Mittelbayerische Zeitung: Denkmalsturzgefahr Kommentar zu Berlusconi

Wer seine Hausmacht verliert, dessen Tage sind
gezählt, ob früher oder später. Der Verlust seiner Heimatstadt
Mailand bei den Kommunalwahlen ist deshalb eine Katastrophe für
Silvio Berlusconi. Zum einen persönlich: Hier wurde er geboren, hier
hat er zunächst als Bau- dann als Medienunternehmer sein
Firmenimperium aufgebaut und eben von Mailand aus mit seiner Partei
„Forza Italia“ die italienische Politik erobert. Doch vor allem
politisch: Berlusconi hatte vor der Wahl diese selbst zur Abstimmung
über seine Politik erklärt – so sicher fühlte er sich.

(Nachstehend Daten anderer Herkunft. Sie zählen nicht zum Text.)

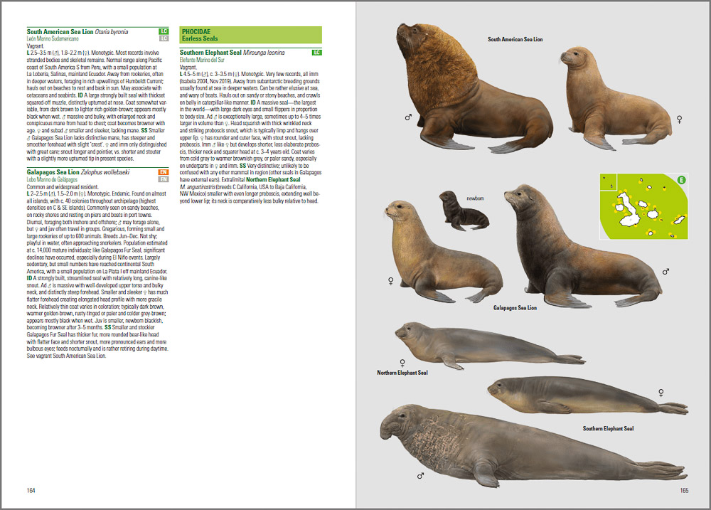The height and width of the screenshot is (510, 711).
Task: Click the male symbol beside the Galapagos Sea Lion
Action: (665, 271)
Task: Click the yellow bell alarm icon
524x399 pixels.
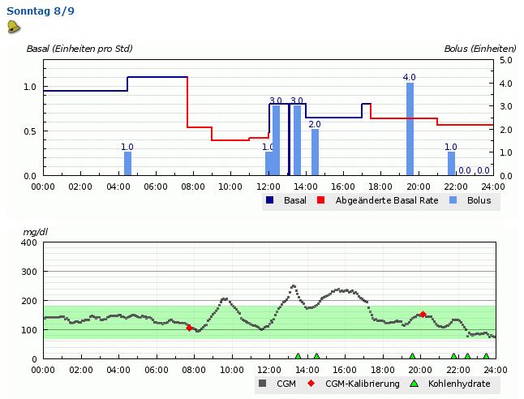Action: [13, 27]
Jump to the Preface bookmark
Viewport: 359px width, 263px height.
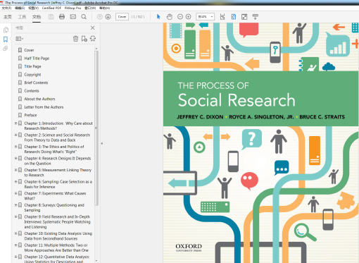coord(30,115)
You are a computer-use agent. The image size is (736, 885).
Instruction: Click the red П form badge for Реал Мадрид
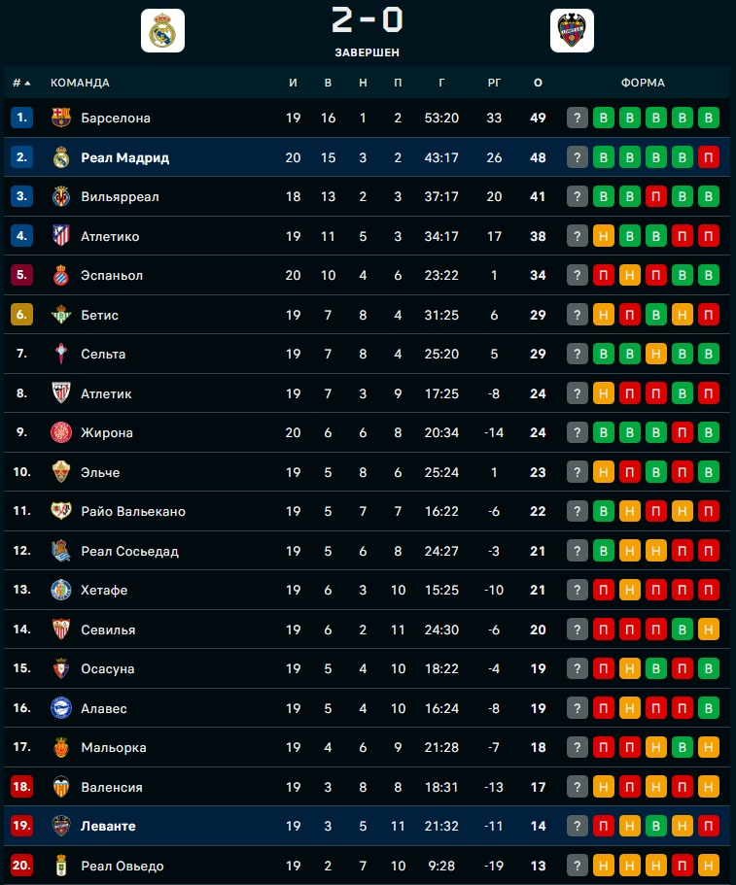click(x=709, y=157)
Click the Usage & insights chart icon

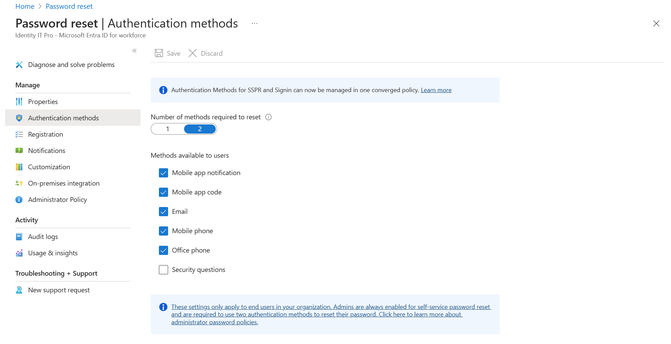pos(19,253)
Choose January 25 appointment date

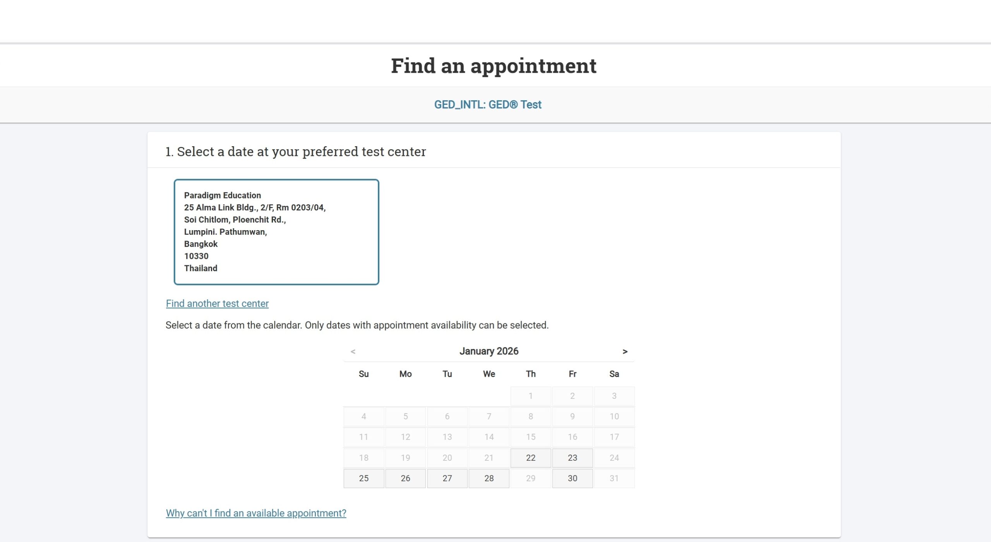(x=363, y=478)
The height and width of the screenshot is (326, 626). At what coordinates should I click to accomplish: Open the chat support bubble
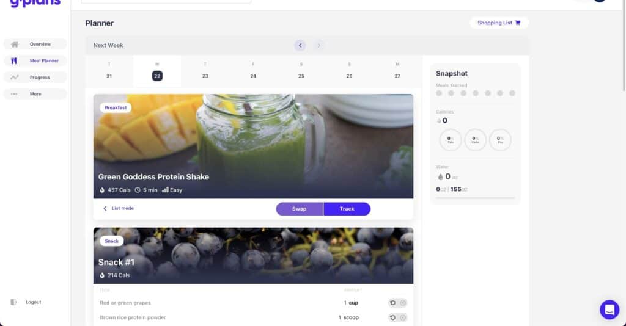tap(609, 310)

Doch der
Instinkt ist ihm offensichtlich verlorengegangen: Seine extremen
populistischen Attacken der letzten Tage gegen vermeintlich
kommunistische Richter – vor denen er sich in vier Verfahren zu
verantworten hat – und die Verunglimpfung des politischen Gegners
haben beim Wähler nicht mehr gezündet. Und, am schlimmsten für den
„Cavaliere“: Mit Mailand hat ihm eine der bedeutendsten
Wirtschaftsregionen Europas den Rücken gekehrt. Hier lebt Berlusconis
Ur-Klientel, jene die hofften, dass Italiens erfolgreichster
Medienunternehmer auch ein guter Politiker sein könnte. An diese
Gleichung glauben die Mailänder offenbar nicht mehr. Unverhohlen
schimpfte zuletzt der bislang stets Berlusconi-nahe italienische
Unternehmerverband, die Regierung in Rom bringe Italien nicht mehr
weiter, da sie mit „anderem“ beschäftigt sei – ein Seitenhieb auf
Berlusconi: Tatsächlich sorgt dieser sich weniger weniger um schwache
Wachstumsraten, schlechte Wettbewerbsfähigkeit und die hohe
Jugendarbeitslosigkeit, als darum, Gesetze zu schaffen, die ihn von
Prozessen befreien. Schon oft wurde Berlusconis politisches Ende
verkündet, er hat alle Skandale und Niederlagen geduldig überstanden
und kam immer zurück. Schon deshalb wird die Niederlage in Mailand
nicht die Regierung in Rom zum Einsturz bringen. Doch sie dürfte die
Suche eines Nachfolgers für die Parlamentswahlen im Jahr 2013
beschleunigen, sowie das Nachdenken darüber, was mit Silvio
Berlusconi selbst passiert.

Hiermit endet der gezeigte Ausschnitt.